GIVEN INFORMATION:
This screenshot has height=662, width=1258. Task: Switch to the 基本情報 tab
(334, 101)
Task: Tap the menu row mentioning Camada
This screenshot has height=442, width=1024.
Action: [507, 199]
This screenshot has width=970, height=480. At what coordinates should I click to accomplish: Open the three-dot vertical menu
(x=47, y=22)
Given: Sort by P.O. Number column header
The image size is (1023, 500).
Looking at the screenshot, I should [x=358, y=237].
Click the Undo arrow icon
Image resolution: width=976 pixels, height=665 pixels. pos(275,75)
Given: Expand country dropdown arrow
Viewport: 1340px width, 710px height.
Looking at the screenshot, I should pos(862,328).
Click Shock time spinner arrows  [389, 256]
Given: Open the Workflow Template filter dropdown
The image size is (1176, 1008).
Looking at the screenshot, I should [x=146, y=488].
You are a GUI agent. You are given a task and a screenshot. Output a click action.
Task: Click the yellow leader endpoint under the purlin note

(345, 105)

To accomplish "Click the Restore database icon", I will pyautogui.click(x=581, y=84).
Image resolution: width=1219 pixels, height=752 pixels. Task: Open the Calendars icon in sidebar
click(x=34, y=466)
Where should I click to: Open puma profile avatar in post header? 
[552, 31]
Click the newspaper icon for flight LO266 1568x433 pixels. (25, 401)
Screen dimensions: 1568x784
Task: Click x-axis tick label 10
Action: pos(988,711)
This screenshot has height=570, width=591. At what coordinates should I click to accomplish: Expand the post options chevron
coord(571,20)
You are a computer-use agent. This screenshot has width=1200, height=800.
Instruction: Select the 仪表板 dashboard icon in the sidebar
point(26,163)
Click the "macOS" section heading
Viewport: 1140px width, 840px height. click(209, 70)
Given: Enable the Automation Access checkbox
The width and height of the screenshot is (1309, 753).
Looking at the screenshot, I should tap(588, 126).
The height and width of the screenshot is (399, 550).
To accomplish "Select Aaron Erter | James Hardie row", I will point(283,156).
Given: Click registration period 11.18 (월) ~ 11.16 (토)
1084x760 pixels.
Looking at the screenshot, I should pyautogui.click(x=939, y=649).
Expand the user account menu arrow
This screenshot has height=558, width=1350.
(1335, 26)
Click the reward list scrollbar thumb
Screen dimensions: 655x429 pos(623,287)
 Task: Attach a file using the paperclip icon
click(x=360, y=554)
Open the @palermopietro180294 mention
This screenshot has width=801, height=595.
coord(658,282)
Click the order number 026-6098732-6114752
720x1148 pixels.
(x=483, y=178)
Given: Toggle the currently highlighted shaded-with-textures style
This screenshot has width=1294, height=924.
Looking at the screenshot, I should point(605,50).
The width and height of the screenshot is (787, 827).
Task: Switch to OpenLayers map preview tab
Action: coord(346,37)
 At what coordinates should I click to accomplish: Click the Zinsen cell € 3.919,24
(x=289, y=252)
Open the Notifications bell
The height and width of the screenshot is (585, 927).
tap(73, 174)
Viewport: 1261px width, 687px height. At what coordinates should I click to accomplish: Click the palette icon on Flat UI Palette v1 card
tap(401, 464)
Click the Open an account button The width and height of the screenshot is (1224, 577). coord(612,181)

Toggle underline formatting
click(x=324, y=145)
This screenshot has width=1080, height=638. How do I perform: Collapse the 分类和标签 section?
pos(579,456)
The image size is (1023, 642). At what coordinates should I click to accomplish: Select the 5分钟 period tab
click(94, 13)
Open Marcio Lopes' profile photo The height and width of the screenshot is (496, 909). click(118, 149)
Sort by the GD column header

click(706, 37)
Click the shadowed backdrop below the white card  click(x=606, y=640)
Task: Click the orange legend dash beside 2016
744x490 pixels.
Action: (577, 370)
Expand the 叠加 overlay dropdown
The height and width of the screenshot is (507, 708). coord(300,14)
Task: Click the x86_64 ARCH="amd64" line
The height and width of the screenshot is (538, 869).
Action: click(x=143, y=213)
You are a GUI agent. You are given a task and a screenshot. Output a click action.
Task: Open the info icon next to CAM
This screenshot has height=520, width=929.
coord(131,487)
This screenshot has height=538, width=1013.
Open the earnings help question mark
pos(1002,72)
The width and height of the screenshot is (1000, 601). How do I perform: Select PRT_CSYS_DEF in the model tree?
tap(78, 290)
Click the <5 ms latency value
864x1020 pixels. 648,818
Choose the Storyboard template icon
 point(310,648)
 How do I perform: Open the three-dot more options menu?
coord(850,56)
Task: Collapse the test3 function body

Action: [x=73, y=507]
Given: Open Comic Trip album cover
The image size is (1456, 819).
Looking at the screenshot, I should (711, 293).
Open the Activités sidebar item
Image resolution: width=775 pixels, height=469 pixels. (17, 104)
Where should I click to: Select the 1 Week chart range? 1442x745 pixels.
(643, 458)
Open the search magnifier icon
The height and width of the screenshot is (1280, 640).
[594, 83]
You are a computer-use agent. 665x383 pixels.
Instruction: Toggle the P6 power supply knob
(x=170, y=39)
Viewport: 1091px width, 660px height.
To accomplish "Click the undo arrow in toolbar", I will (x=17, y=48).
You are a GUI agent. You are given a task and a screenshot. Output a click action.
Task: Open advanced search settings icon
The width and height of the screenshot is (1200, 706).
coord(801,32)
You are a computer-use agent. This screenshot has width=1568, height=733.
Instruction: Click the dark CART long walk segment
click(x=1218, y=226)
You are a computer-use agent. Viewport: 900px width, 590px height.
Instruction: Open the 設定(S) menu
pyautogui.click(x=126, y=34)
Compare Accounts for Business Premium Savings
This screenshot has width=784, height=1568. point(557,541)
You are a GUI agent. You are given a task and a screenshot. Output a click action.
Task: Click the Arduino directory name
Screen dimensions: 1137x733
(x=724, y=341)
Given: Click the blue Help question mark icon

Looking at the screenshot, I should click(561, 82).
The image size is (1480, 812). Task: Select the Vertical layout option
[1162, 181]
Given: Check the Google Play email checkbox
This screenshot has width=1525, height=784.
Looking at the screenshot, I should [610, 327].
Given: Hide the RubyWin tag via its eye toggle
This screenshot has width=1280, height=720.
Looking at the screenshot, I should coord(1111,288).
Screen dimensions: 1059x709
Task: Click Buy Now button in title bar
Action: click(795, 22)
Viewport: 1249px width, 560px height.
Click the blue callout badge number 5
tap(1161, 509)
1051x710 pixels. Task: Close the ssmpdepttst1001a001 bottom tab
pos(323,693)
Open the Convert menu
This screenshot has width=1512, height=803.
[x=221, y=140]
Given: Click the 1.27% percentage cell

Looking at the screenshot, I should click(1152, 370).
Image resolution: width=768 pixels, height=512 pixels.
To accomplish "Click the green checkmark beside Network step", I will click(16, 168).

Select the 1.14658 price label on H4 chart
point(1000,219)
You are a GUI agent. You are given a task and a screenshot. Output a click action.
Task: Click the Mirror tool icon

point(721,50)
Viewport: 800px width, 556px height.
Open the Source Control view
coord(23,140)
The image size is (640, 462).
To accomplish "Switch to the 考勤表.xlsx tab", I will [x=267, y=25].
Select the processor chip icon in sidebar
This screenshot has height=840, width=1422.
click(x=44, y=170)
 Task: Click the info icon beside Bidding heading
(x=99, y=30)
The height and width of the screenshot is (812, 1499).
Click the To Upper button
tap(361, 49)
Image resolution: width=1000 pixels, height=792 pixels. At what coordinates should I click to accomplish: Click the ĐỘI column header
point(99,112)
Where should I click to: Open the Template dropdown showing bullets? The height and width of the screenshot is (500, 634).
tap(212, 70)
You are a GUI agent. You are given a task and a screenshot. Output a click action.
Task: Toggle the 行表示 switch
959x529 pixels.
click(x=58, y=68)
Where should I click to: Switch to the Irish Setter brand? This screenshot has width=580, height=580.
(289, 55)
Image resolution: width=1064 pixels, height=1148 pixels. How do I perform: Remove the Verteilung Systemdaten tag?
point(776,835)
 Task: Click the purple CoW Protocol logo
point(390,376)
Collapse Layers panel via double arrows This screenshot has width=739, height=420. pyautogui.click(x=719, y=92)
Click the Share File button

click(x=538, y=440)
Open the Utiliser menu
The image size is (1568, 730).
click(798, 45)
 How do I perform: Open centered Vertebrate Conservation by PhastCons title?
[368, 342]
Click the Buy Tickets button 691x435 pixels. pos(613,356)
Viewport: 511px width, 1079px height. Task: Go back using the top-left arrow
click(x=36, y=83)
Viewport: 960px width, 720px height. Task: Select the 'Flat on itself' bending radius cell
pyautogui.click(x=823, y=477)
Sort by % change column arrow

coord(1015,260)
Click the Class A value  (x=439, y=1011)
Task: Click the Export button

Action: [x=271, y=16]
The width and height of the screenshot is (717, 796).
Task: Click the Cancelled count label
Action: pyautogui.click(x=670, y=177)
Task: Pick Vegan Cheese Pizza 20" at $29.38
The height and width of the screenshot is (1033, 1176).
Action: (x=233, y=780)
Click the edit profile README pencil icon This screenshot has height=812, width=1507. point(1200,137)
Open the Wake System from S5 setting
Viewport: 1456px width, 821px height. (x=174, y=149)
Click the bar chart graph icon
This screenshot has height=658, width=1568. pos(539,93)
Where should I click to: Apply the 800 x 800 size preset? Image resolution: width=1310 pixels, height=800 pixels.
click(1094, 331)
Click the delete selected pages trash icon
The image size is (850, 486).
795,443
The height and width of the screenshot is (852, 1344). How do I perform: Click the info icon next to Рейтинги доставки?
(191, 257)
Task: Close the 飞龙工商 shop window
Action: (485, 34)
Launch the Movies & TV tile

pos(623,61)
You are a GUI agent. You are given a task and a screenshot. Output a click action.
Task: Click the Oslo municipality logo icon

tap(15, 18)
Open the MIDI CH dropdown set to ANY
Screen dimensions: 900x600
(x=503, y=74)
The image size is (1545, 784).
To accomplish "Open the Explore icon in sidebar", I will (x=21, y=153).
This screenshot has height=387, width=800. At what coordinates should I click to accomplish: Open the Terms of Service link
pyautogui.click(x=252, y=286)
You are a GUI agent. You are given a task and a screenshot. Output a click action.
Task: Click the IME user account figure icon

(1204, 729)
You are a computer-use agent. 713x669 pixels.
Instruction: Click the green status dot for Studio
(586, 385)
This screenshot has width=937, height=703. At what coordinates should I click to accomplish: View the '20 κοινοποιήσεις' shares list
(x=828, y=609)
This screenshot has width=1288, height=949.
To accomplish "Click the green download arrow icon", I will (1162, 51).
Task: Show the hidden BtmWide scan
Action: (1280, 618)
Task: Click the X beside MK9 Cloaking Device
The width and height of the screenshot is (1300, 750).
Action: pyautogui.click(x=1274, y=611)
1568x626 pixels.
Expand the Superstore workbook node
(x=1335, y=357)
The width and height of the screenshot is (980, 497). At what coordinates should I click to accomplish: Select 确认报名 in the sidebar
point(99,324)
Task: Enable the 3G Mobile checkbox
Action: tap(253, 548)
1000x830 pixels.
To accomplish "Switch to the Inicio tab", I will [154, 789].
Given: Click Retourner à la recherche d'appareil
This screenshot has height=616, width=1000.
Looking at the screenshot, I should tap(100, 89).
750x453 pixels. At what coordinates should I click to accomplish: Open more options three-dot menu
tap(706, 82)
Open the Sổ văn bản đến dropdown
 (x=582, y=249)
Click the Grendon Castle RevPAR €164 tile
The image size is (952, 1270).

WHAT YOU HAVE TO DO:
Which lines above run from the one containing "Screen dimensions: 1137x733" to the one containing "Given: Check the Google Play email checkbox"? Give them again exactly, both ends included.

YOUR SOLUTION:
Screen dimensions: 1137x733
(x=724, y=341)
Given: Click the blue Help question mark icon

Looking at the screenshot, I should click(561, 82).
The image size is (1480, 812). Task: Select the Vertical layout option
[1162, 181]
Given: Check the Google Play email checkbox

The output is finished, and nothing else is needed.